Rafael Magdaleno-Mendoza appeared in the courtroom of Judge Brett Olmstead via Zoom for arraignment on four charges:
- Attempted murder
- Aggravated criminal sexual assault with a threat toward life
- Aggravated criminal sexual assault with a weapon
- Aggravated domestic battery
The first three charges are all Class X felonies. One of the sexual assault charges has a sentencing range of 10 to 30 years in prison; the other two Class X counts are punishable by six to 30 years in prison. Domestic battery is a Class 2 felony, punishable by three to seven years in prison.
Assistant State’s Attorney Eileen Keeley said in court that the cause of the domestic incident that led to the stabbing was that Magadaleno-Mendoza suspected his wife was seeing a female coworker. The wife told deputies that during the incident, Magadaleno-Mendoza grabbed a knife from the kitchen and threatened to kill her so she couldn’t be with anyone else. He also threatened to kill the coworker and himself.
Keeley said that Magadaleno-Mendoza eventually attacked his wife, first slashing her hand and wrist, and then stabbing her above her right breast. Keeley added that after stabbing his wife, Magdaleno-Mendoza performed a sex act on her that she did not consent to.
The first person to become aware that something was wrong was their son, who called his mother as the incident was happening. Keeley said Magadaleno-Mendoza picked up the phone, but his wife screamed in the background to call 911. Her son did that and the Champaign County Sheriff’s Office responded.
When deputies arrived, Magadaleno-Mendoza claimed his wife was in her bedroom and was sick, but deputies saw blood in the bathroom. When they entered the wife’s bedroom, the deputies found her covered in blood on the floor, where she had crawled to after being attacked. Her son, who had gotten there before deputies did, was holding a towel against her chest wound.
The chest wound was serious enough that the wife required surgery, but she survived and is in stable condition.
When deputies interviewed Magadaleno-Mendoza, Keeley said he claimed he was not home when the attack happened. He even took deputies along the route he supposedly took while he was out, but Keeley said the route was lined with automated license plate readers; none of them recorded Magadaleno-Mendoza’s car at the time the attack occurred.

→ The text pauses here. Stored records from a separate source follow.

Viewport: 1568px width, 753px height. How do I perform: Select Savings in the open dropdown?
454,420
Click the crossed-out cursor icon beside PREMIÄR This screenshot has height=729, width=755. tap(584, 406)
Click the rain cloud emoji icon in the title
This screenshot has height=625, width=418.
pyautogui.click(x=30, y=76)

Keeley added that after attacking his wife, Magadaleno-Mendoza changed his clothes before deputies arrived, to hide his responsibility.
When asked if he wanted to have a pretrial hearing, Magadaleno-Mendoza said he did, and Judge Olmstead scheduled that hearing for May 28. As a result, Magadaleno-Mendoza did not enter a plea of guilty or not guilty.
Keeley filed a petition to deny Magadaleno-Mendoza pretrial release, but David Appleman, his appointed attorney, asked to continue that subject to the following day. Judge Olmstead ordered that Magadaleno-Mendoza be temporarily detained until his detention hearing on Wednesday.